After the corruption and bribery scandal broke out on Dec. 17, the government initiated a dragnet operation involving thousands of police officers, as well as member of the judiciary and the state bureaucracy, with the intention of weeding out these alleged plotters. “Unfortunately, our gendarmerie forces have been used here also,” Erdogan said before flying off to Brussels.

He also indicated that legal proceedings had been initiated against the prosecutor and the senior gendarmerie officers behind this latest operation. “Whatever has to be done in connection with these people will be done,” he said threateningly.

The prosecutor and the police officers involved in the interception of the truck on Jan. 1 were assigned to other jobs immediately after news of the incident had appeared in the press. All the officials involved in this latest incident are expected to meet a similar fate.

Erdogan, however, appears to have added grist to the opposition’s mill by citing Article 26 of the law on MIT activities. By referring to this article, he also indicated in effect that whatever the current MIT operation in Syria may be, this was ordered by him. Muharrem Ince, the deputy head of the CHP’s parliamentary group, and an outspoken opponent of Erdogan, was quick to pick up on this point.

Ince contended that the government’s refusal to let the trucks in question be searched was confirmation that Ankara is supplying arms to terrorist groups in Syria. He argued that this put Turkey internationally in the category of states sponsoring terrorism.

“You can take these trucks illegally all the way to Syria. But their journey will not end there. They will carry this government and a lot of public servants to the court in The Hague as war criminals,” Ince added. “But those tried there will not just be individuals, but the Republic of Turkey.”

Such criticism at home, when combined with the belief abroad that Ankara is involved in clandestine activities in Syria, including supplying arms to Islamist groups, has also weakened Turkey’s ability to play a major role in Syria in the lead-up to Geneva II.

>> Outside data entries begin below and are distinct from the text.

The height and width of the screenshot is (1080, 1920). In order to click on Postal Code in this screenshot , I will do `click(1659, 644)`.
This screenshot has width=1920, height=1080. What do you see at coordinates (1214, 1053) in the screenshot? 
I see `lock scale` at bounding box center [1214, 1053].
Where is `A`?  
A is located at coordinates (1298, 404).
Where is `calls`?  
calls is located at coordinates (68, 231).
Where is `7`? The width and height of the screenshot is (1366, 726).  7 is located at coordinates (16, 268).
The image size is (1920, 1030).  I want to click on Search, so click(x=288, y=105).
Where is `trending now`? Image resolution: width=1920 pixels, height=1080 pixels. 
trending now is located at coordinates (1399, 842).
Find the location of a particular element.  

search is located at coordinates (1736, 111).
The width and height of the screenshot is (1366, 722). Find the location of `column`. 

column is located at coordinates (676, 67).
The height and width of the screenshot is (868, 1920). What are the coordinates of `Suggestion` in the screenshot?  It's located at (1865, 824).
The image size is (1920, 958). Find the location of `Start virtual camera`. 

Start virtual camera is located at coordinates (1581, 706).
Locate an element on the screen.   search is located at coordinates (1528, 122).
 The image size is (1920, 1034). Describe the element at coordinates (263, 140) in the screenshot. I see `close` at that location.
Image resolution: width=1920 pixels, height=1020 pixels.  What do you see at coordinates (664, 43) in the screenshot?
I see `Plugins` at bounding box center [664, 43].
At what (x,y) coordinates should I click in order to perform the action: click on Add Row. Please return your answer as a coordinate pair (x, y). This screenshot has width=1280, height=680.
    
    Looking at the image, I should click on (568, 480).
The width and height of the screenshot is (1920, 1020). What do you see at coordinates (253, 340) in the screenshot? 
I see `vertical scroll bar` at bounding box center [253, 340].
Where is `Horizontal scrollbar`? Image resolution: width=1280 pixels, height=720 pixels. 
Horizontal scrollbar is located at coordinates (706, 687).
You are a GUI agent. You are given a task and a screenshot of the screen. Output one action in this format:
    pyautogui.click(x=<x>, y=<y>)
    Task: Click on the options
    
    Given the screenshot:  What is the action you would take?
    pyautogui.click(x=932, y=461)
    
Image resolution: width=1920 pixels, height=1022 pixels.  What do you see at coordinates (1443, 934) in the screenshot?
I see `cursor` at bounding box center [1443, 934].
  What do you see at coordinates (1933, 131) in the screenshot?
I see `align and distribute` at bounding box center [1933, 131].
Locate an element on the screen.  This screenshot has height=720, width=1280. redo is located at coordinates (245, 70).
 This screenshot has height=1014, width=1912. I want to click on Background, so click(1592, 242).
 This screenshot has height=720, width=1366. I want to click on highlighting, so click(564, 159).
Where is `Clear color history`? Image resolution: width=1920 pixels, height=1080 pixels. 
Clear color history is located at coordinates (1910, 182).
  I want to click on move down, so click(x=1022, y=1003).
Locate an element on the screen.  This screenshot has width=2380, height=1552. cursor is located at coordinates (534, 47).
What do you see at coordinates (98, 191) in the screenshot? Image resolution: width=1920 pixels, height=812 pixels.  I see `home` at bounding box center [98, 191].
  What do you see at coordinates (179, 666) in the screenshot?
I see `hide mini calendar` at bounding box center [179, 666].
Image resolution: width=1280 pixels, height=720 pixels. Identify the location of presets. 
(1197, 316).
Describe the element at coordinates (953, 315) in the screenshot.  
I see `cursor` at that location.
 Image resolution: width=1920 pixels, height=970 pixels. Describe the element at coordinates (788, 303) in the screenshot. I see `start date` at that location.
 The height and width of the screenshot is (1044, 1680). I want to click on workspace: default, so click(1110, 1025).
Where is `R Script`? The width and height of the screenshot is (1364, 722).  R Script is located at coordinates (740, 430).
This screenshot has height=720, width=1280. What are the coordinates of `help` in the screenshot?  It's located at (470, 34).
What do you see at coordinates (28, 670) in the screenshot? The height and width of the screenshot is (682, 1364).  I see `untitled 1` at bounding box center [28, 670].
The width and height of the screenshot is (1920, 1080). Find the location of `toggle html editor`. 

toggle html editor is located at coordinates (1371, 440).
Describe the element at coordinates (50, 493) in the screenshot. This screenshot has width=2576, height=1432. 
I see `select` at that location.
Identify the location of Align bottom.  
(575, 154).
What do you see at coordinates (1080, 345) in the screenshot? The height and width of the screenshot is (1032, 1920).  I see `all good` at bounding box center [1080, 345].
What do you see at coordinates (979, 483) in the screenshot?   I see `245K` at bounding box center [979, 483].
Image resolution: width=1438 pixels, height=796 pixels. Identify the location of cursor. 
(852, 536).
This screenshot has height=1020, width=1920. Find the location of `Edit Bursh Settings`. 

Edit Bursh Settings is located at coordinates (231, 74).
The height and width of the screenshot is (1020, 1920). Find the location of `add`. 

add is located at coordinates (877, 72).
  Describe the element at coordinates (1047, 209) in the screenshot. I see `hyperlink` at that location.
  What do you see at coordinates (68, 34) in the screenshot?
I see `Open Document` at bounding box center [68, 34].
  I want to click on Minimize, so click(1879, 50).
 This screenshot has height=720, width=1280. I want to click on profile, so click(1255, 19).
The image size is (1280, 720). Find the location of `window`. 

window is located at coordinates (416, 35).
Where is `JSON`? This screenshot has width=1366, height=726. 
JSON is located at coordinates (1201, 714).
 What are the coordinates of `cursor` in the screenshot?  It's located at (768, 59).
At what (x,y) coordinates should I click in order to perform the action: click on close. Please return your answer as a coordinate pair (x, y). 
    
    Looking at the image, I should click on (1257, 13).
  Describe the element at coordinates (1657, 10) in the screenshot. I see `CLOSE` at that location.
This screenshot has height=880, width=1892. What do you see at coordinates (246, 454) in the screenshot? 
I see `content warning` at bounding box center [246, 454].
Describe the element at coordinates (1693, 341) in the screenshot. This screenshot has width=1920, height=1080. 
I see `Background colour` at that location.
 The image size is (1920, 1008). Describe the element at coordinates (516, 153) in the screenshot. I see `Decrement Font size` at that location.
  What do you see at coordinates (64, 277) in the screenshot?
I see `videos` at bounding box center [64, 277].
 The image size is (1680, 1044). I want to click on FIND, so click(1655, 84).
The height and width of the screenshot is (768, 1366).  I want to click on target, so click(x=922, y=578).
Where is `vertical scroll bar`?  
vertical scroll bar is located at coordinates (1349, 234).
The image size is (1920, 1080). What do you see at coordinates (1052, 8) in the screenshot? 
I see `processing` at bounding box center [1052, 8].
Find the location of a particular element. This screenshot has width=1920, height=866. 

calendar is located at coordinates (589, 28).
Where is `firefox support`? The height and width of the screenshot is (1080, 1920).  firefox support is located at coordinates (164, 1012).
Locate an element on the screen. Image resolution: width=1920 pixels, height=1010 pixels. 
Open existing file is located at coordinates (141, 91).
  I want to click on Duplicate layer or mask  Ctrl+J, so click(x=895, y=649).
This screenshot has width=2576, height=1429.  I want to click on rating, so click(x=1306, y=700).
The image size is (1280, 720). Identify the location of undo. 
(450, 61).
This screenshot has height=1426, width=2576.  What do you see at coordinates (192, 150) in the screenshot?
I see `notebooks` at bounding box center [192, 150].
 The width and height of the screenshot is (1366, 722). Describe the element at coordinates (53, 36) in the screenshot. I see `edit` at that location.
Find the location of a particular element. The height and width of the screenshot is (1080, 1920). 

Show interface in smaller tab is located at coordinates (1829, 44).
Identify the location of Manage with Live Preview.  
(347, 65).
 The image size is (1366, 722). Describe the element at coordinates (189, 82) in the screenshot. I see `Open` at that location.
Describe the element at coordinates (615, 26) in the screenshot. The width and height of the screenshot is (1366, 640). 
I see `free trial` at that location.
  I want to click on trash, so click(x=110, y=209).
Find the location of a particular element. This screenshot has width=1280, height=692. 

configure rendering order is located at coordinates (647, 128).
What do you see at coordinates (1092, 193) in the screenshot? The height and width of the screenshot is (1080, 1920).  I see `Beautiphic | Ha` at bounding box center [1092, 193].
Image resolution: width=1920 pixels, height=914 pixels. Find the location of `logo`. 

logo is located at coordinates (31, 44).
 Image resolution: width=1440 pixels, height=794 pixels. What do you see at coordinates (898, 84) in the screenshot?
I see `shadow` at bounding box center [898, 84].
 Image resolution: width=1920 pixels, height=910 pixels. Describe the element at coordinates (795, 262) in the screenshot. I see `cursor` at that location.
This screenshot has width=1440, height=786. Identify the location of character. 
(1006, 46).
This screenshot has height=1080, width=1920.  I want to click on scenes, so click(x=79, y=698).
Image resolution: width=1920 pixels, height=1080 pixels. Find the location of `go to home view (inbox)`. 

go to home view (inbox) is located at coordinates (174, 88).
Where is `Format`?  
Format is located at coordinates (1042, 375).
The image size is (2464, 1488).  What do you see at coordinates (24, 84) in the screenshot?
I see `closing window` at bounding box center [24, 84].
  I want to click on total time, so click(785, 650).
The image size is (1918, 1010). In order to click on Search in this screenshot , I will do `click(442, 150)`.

The Assad regime and its principal backers in Moscow and Tehran will obviously use the allegations concerning MIT operations to undermine any position taken by Ankara on the Syrian crisis that they oppose. It is equally clear that the incident involving the trucks undermines Ankara’s ability to influence its Western allies on issues pertaining to Syria.

These allies are deeply concerned today with the headway anti-Western and self-avowed anti-democratic jihadist groups are making in parts of Syria, so much so that their intelligence services are reportedly holding secret talks with the Syrian regime.

Much to Ankara’s annoyance, the West appears increasingly to be saying at this stage that “the devil you know in Syria is better than the devil you don’t know.” Given this overall picture, Syria is set to provide more headaches for Erdogan at a time when he is already beleaguered by a corruption scandal at home.